Records from a data source
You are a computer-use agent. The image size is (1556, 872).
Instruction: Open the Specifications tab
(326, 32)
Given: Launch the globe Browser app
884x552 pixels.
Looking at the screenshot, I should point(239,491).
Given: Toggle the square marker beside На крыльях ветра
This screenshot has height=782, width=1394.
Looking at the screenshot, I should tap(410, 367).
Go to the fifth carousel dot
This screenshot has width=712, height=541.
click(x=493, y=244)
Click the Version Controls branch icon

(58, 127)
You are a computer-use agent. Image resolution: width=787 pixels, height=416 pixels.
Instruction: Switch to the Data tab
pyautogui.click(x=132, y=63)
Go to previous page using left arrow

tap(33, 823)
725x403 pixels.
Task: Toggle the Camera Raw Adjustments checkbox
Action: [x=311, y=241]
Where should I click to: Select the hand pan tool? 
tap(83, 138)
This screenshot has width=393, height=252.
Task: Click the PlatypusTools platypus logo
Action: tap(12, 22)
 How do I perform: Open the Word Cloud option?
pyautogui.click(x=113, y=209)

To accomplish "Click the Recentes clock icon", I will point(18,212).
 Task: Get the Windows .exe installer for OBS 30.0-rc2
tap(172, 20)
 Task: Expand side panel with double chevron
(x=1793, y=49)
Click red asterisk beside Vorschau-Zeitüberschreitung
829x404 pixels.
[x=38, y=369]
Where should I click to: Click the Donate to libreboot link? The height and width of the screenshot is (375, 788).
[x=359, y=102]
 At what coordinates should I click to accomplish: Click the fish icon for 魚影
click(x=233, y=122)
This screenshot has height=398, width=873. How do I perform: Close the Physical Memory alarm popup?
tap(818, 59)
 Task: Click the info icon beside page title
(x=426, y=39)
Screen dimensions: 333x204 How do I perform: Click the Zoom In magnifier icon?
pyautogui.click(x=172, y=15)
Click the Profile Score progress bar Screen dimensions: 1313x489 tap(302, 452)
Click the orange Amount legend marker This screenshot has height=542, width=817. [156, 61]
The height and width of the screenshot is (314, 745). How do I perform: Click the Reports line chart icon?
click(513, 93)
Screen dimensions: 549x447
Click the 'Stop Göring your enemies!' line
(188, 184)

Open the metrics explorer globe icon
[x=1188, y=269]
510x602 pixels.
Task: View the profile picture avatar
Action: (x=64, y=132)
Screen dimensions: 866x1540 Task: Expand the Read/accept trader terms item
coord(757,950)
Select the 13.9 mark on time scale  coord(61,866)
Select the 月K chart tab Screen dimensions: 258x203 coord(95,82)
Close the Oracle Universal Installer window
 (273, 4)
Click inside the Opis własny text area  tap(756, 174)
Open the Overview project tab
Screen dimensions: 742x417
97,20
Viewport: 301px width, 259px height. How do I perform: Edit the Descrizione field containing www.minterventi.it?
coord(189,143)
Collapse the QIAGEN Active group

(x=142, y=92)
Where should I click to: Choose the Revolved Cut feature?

> _Work instructions_
Copy whichever lines of the records above contain the word "agent".

> _Answer area_
You are a computer-use agent. The image size is (1556, 872).
You are a computer-use agent. Image resolution: width=787 pixels, height=416 pixels.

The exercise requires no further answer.